--- Directions ---
1 - On the multivariate data sets page, rewrite the paragraph beginning "biochemical The Biochemical dataset" as a short bulleted list that keeps its main facts.
2 - Reproduce the text of the multivariate data sets page between "bus The data" and "of the image.", inclusive.
---------- Provided passage ----------
Multivariate Data Sets

File Description of Data Set
baby The babyfood dataset, introduced by Box and Draper (1987), consists of 27 readings on the viscosity of 27 babyfood. There are 5 explanatory variables (x1, ..., x5) and four dependent variables:

- y1 the initial viscosity;
- y2 the viscosity after 3 months;
- y3 the viscosity after 6 months;
- y4 the viscosity after 9 months.
biochemical The Biochemical dataset (from Seber, 1984, Table 9.12) contains measurements of phosphate and chloride in the urine of 12 men with similar weights. Observation 3, which has the lowest phosphate value, stands out clearly from the rest. However the normal Q-Q plot of phosphate, does not reveal any atypical value, and the same occurs in the Q-Q plot of chloride. Thus the atypical character of observation 3 is visible only when considering both variables simultaneously. The omission of this observation has no important effect on means or variances, but the correlation almost doubles in magnitude, i.e., the influence of the outlier has been to decrease the correlation by a factor of two relative to that without the outlier.
bus The data set bus (Hettich and Bay, 1999) corresponds to a study in automatic vehicle recognition (Siebert, 1987). Each of the 218 rows corresponds to a view of a bus silhouette, and contains 18 attributes of the image.
car The car dataset is a contingency table referred to number of adults out of 1578 stating that a particular make of vehicle had a specific quality. In all there are 11713 counts. These data are taken from the 2014 Auto Brand Perception survey by Consumer Reports.
clus2over The clus2over dataset, introduced by Atkinson and Riani (2007), is a synthetic dataset with 1000 five-dimensional observations generated from two multi-normal distributions.
clothes The clothes data contains a contingency table between the 28 member states of the European Union (data collected well before Brexit) and 5 price segments. These are occurrences of country trade flows, for a wide set of clothes: x1 denotes the lowest price segment and x5 the highest price segment. In all there are 4373 counts.
clothes33 The clothes33 data contains a contingency table between the 28 member states of the European Union (data collected well before Brexit) and 33 price segments. These are occurrences of country trade flows, for a wide set of clothes: x1 denotes the lowest price segment and x33 the highest price segment. In all there are 11874 counts.
csdPerceptions The csdPerceptions dataset contains a contingency table displaying the proportion of people in a sample to associate various attributes with different brands of carbonated soft drink (CSD). The contingency table has size 8x11. In the rows there are the 8 brands and in the columns the 11 attributes. This dataset has been used very much in the correspondence analysis literature.
---------- Provided information ----------
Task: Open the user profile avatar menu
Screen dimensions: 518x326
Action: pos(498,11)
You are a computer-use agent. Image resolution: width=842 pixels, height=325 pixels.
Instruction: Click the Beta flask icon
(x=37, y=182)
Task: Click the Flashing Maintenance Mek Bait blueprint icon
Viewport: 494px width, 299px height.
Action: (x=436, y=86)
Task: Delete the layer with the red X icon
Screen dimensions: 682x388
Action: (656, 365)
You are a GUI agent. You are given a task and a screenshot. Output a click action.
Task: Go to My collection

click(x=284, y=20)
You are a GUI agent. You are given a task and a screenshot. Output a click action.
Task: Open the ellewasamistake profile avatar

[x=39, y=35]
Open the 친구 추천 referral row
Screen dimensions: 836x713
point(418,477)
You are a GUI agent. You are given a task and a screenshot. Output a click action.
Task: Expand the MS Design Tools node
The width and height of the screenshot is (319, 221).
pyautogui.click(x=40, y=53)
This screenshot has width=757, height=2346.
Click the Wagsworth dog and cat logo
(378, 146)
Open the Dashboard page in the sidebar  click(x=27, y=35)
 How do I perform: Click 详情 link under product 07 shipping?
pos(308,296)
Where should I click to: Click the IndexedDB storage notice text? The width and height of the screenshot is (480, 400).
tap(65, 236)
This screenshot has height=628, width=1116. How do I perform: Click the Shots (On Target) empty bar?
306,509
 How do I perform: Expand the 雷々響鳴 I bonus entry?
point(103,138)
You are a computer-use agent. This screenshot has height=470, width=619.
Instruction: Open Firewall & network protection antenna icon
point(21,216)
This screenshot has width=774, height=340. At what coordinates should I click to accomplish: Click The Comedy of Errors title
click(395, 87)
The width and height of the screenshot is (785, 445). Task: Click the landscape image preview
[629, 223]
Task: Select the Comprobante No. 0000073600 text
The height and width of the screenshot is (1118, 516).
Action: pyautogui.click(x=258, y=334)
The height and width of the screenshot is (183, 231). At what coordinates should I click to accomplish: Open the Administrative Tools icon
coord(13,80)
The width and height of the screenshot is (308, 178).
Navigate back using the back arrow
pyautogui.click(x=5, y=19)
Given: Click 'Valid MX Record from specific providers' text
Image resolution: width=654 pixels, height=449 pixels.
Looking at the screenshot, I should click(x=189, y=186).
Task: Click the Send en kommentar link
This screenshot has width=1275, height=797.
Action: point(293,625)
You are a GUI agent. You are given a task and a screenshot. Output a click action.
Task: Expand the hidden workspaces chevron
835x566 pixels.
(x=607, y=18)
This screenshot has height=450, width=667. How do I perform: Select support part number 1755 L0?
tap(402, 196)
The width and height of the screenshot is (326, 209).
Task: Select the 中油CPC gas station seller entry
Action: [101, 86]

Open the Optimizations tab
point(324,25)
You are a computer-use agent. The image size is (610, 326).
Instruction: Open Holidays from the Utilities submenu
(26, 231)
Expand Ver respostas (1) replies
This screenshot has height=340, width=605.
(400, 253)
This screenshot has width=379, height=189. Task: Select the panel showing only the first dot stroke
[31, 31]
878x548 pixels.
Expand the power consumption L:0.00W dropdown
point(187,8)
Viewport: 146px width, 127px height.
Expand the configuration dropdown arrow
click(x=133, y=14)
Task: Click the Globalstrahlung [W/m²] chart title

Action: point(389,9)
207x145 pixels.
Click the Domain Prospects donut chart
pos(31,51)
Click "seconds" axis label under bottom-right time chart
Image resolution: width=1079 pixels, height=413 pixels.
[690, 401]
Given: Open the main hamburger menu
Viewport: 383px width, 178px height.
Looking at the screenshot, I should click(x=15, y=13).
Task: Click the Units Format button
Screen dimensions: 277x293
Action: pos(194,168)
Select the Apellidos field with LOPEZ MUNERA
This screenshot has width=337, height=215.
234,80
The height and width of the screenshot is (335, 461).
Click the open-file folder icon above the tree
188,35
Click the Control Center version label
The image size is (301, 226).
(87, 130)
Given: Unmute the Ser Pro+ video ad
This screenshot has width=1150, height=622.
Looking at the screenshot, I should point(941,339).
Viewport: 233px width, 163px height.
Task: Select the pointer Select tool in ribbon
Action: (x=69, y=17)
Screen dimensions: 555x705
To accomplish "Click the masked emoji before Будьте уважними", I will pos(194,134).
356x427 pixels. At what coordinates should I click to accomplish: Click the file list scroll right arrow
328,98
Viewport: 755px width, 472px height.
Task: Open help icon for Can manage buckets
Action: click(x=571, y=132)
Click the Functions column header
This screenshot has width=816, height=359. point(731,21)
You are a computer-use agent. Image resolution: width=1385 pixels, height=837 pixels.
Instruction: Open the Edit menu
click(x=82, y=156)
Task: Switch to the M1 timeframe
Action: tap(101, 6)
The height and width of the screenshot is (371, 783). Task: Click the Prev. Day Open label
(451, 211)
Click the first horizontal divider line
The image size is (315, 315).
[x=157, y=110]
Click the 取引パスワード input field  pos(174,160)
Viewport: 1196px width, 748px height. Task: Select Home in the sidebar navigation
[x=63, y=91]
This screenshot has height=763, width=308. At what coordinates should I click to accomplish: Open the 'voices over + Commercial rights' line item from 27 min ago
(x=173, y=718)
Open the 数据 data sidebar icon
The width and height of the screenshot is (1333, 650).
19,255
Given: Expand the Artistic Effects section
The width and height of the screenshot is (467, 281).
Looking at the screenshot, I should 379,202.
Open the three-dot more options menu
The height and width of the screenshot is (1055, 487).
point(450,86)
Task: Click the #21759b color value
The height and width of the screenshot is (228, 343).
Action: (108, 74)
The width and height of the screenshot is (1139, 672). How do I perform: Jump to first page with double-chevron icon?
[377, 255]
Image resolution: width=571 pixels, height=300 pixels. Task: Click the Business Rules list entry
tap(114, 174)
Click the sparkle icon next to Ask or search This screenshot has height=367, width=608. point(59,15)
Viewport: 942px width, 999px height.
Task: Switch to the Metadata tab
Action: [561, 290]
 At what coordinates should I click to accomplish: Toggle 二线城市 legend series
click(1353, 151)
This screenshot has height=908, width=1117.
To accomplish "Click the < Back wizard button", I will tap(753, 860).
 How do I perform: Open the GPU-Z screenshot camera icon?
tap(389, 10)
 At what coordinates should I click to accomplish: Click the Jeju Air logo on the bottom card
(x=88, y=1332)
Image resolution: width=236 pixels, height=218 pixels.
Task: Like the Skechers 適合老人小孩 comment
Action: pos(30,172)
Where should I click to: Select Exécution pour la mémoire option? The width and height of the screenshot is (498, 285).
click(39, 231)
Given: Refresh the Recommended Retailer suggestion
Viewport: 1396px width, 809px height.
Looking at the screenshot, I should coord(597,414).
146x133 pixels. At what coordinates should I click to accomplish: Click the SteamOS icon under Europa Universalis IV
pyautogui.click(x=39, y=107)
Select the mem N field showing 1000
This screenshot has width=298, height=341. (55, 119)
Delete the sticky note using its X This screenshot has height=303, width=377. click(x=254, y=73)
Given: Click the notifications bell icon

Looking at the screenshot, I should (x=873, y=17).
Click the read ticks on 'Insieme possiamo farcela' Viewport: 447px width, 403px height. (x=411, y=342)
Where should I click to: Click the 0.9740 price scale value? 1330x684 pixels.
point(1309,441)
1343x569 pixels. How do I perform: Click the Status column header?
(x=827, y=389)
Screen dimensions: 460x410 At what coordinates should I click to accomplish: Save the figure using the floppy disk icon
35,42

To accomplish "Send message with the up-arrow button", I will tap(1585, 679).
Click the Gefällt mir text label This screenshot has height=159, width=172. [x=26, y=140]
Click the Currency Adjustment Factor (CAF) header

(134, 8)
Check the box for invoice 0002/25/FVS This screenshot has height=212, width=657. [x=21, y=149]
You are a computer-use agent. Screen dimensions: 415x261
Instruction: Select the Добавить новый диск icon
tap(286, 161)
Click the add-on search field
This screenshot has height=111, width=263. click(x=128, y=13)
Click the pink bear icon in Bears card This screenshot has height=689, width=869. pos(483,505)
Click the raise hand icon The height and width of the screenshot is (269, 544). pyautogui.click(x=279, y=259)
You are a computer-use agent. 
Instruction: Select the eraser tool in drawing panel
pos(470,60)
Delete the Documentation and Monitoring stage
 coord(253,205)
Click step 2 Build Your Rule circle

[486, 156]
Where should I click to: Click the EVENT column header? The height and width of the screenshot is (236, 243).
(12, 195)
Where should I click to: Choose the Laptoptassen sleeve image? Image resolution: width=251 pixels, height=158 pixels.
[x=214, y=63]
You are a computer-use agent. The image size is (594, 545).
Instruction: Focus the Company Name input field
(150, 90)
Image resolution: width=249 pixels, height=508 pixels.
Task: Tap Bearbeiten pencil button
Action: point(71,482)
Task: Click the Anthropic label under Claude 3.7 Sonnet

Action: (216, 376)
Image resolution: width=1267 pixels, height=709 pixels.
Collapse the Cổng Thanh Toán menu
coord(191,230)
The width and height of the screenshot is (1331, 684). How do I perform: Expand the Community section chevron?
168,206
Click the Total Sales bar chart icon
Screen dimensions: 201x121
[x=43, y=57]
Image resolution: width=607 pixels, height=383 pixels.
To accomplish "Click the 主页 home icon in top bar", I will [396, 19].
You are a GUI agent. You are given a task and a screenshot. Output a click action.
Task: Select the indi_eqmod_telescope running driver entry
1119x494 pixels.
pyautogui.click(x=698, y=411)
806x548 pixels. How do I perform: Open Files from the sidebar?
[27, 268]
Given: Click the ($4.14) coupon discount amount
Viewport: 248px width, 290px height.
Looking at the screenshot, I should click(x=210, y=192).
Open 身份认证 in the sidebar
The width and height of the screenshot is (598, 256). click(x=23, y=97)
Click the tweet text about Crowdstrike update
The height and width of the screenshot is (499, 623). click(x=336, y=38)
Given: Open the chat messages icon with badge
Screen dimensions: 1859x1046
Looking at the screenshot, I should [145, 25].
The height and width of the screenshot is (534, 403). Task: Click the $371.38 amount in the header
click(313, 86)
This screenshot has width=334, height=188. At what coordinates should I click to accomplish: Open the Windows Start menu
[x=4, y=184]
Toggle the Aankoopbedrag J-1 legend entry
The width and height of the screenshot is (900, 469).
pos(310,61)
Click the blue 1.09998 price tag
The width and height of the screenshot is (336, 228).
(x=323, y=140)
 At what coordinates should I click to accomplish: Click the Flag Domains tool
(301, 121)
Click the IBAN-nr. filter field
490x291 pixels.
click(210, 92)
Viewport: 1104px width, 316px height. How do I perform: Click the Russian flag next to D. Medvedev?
----------
--- Answers for each item ---
1 -
- Source: Seber (1984), Table 9.12.
- Contents: phosphate and chloride measurements in the urine of 12 men of similar weight.
- Observation 3 has the lowest phosphate value and stands out clearly from the rest.
- The normal Q-Q plots of phosphate and of chloride show no atypical value, so observation 3 appears atypical only when both variables are considered together.
- Removing observation 3 has little effect on means or variances, but the correlation almost doubles. The outlier had cut the correlation by a factor of two.

2 -
bus The data set bus (Hettich and Bay, 1999) corresponds to a study in automatic vehicle recognition (Siebert, 1987). Each of the 218 rows corresponds to a view of a bus silhouette, and contains 18 attributes of the image.